_EXERCISE INSTRUCTIONS_
Restate, exactly as written, the entries below from the line that holds "Sissy (488, 1747)" through the line that holds "회원서비스 (36, 224)". Pictures are not part of the copy.

_TASK DATA_
[Start of Attachment]

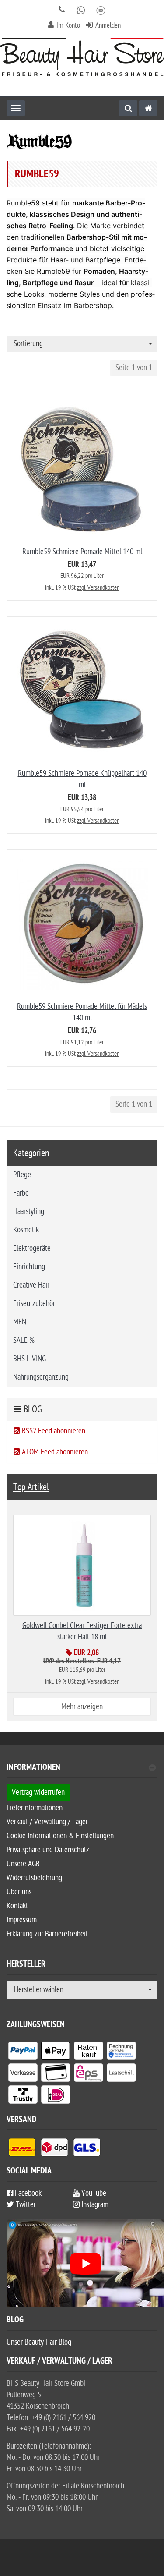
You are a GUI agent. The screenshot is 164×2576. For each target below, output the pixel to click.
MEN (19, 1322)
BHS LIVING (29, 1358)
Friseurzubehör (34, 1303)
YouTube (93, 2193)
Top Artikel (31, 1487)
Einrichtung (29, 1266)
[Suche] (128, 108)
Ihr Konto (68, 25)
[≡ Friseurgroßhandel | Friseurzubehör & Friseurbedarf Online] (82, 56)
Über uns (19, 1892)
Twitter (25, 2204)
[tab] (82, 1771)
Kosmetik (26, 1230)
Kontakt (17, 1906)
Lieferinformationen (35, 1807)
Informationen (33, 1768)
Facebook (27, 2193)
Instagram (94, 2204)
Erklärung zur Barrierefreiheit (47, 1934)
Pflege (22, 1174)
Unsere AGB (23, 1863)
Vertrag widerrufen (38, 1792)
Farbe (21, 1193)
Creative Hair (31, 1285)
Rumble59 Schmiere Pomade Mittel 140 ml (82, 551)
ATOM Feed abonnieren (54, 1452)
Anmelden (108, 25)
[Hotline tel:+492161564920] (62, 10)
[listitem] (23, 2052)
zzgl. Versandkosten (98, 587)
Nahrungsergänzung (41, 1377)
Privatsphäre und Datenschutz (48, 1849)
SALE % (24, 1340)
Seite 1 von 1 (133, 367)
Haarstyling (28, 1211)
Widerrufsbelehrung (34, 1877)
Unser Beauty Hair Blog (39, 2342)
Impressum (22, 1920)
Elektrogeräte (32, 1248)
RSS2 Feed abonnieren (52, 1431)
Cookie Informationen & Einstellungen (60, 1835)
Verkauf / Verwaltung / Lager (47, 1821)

[End of Attachment]
[Start of Attachment]

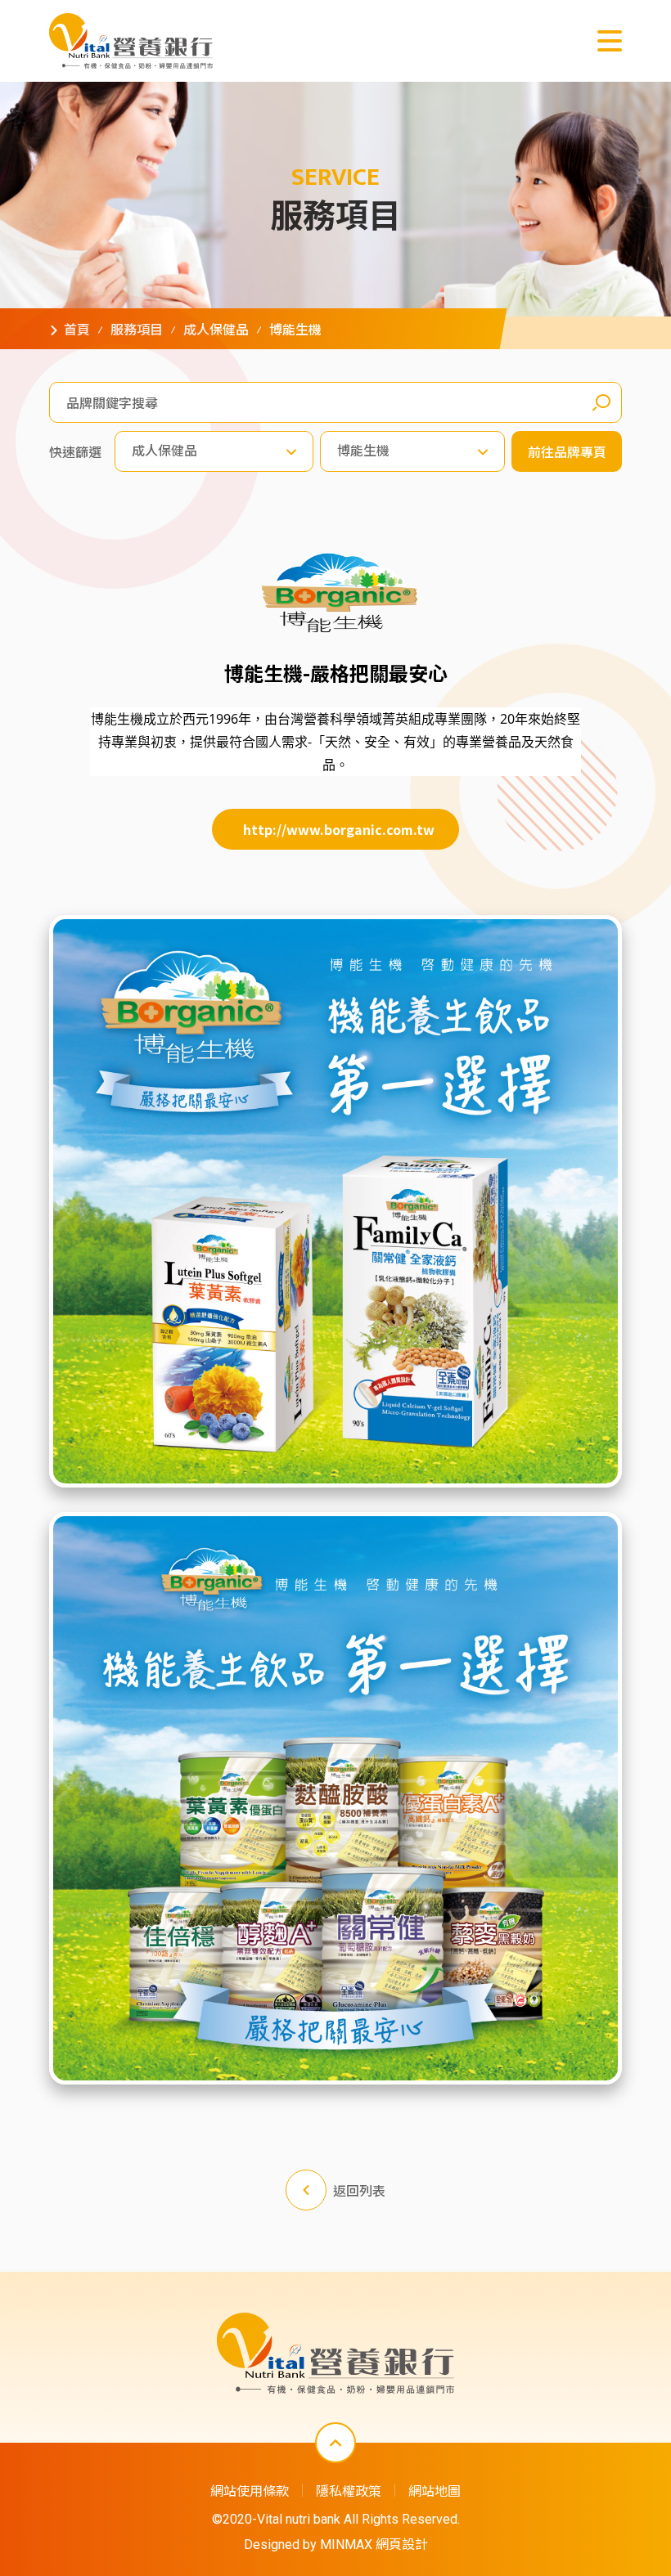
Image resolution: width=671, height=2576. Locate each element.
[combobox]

[End of Attachment]
[Start of Attachment]

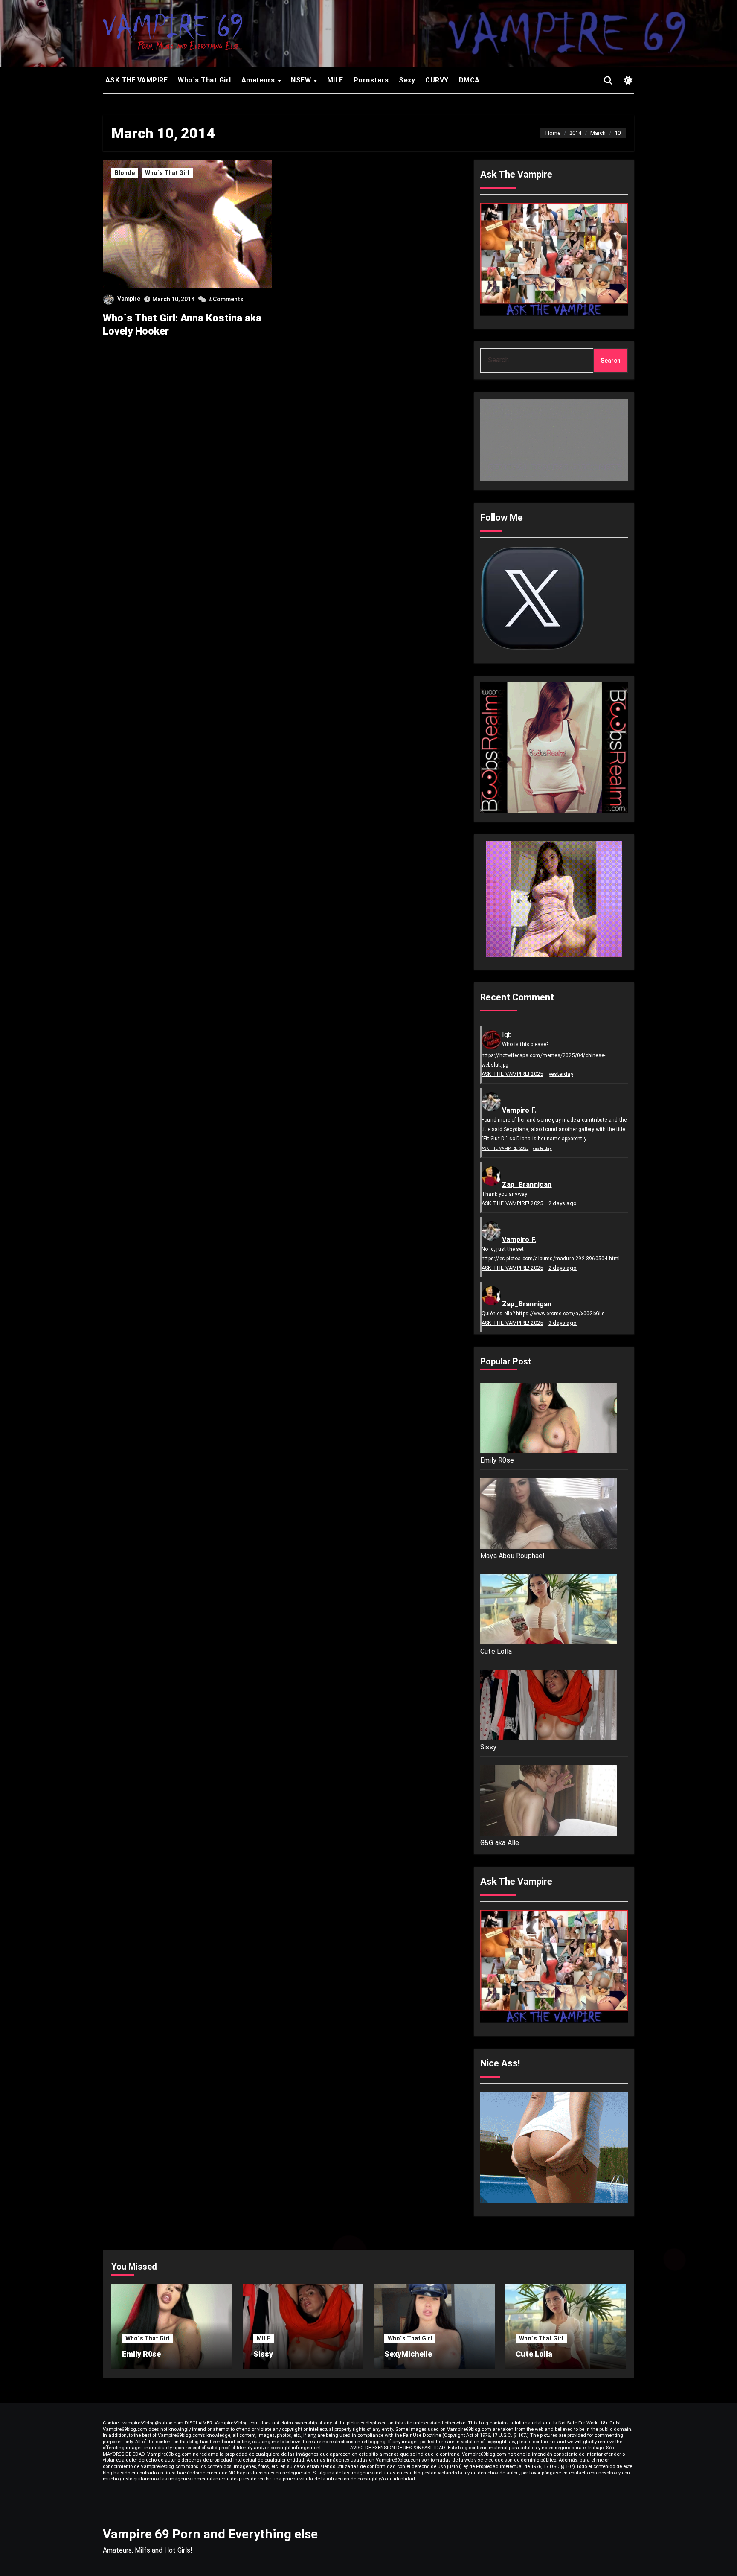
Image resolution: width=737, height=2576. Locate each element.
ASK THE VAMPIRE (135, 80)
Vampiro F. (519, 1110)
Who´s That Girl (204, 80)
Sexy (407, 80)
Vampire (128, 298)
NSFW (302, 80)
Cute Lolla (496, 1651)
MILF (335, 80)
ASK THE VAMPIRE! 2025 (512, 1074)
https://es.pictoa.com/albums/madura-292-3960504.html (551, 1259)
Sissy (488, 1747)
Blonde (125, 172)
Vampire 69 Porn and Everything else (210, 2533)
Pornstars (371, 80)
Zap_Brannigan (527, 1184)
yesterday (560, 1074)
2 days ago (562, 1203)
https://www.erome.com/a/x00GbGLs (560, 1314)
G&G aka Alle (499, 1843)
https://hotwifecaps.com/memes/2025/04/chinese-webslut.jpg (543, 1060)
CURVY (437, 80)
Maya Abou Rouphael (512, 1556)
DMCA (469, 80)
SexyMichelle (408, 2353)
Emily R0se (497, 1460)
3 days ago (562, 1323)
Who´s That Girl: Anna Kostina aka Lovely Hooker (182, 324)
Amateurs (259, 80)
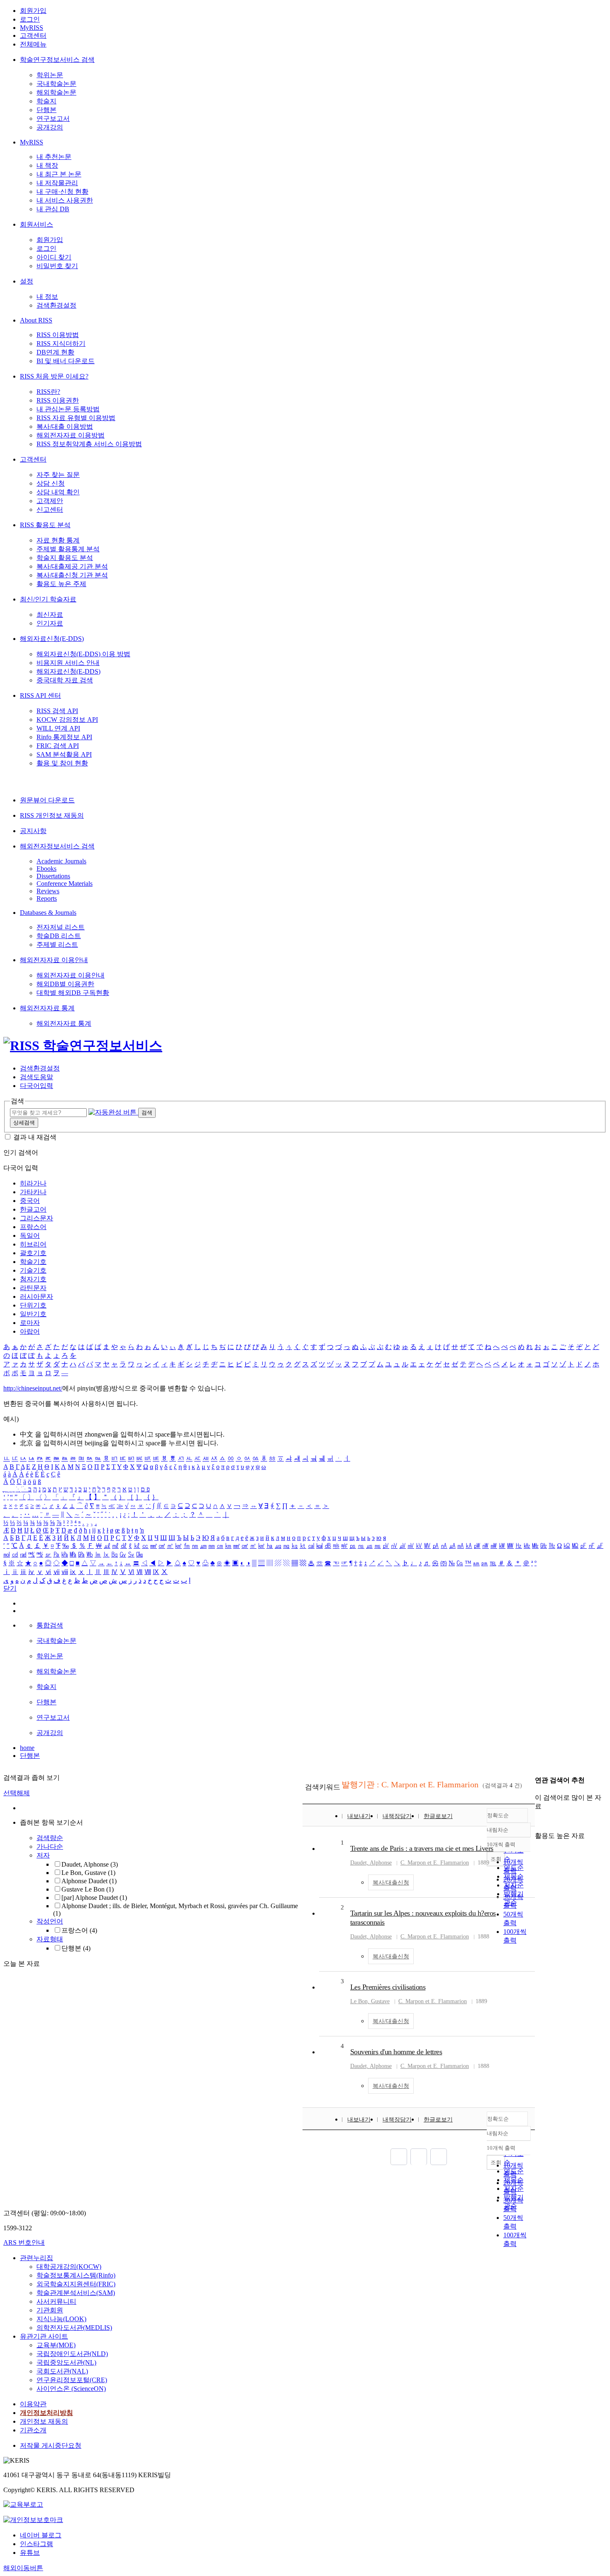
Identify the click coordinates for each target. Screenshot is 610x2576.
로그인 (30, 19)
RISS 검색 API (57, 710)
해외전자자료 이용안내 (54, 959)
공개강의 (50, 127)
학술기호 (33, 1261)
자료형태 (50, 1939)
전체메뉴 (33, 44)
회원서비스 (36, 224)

[End of Attachment]

_COMPLETED EXERCISE_
Sissy (488, 1747)
Blonde (125, 172)
Vampire 69 Porn and Everything else (210, 2533)
Pornstars (371, 80)
Zap_Brannigan (527, 1184)
yesterday (560, 1074)
2 days ago (562, 1203)
https://www.erome.com/a/x00GbGLs (560, 1314)
G&G aka Alle (499, 1843)
https://hotwifecaps.com/memes/2025/04/chinese-webslut.jpg (543, 1060)
CURVY (437, 80)
Maya Abou Rouphael (512, 1556)
DMCA (469, 80)
SexyMichelle (408, 2353)
Emily R0se (497, 1460)
3 days ago (562, 1323)
Who´s That Girl: Anna Kostina aka Lovely Hooker (182, 324)
Amateurs (259, 80)
Identify the click coordinates for each target. Screenshot is 610x2576.
로그인 (30, 19)
RISS 검색 API (57, 710)
해외전자자료 이용안내 (54, 959)
공개강의 (50, 127)
학술기호 (33, 1261)
자료형태 (50, 1939)
전체메뉴 (33, 44)
회원서비스 (36, 224)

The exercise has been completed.